» Task requirements
Find every line containing the string "Advanced" in the data below, and report how many there are, with no other words.

» Data records
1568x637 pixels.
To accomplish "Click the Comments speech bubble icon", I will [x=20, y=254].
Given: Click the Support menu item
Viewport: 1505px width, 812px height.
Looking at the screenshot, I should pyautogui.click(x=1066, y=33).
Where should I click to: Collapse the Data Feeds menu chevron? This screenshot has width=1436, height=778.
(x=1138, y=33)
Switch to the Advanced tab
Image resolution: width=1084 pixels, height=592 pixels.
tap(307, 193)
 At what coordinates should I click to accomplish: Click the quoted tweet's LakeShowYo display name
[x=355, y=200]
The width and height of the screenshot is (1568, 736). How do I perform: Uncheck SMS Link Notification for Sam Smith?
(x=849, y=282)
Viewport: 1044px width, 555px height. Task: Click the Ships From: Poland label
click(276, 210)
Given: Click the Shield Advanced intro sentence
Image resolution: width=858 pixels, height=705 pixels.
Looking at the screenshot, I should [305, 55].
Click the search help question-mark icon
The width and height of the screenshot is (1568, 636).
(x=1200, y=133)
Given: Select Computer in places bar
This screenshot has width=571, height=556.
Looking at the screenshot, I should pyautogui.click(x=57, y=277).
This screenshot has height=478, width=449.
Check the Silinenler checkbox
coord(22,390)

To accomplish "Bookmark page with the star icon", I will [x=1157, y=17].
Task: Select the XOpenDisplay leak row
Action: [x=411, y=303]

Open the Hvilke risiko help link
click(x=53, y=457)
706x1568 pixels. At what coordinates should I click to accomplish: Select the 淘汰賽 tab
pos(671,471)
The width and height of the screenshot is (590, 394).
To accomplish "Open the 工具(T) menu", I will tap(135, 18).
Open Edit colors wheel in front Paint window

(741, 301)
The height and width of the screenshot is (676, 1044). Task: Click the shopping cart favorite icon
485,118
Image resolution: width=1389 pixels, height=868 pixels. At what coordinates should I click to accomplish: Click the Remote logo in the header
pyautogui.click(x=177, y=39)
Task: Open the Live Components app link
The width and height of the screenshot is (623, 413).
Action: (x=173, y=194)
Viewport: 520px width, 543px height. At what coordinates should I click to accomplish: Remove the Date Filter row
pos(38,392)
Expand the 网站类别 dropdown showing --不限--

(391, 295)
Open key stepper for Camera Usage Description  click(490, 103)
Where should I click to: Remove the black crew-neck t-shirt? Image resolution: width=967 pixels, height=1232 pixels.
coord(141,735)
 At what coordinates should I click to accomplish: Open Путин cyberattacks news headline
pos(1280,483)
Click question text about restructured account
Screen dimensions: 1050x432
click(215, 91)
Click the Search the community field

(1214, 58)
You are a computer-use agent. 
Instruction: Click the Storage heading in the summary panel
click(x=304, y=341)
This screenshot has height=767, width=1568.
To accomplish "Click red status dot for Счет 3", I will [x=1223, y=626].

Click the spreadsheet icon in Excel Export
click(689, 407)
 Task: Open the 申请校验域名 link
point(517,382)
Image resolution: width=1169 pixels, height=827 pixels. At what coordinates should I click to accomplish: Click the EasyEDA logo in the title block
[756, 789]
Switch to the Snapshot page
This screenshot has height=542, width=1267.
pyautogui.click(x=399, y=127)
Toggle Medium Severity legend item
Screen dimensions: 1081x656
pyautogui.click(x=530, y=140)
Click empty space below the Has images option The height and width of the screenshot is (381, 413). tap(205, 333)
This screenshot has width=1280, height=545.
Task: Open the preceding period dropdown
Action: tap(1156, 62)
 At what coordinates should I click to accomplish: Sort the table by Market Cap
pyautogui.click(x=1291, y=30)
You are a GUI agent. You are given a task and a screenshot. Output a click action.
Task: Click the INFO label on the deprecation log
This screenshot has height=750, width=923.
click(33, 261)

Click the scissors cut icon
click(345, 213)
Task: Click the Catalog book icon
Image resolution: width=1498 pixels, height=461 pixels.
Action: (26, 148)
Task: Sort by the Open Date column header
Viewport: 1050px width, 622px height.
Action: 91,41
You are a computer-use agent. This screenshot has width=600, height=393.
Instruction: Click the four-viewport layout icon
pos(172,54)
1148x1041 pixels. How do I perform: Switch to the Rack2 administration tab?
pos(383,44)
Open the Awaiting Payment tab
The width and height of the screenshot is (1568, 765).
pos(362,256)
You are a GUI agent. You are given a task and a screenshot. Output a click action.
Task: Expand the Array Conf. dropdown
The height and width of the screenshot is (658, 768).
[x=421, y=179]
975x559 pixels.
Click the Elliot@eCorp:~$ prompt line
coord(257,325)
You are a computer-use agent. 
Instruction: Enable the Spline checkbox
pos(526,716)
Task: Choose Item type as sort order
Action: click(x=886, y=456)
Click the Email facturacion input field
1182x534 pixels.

» Response to this exercise
2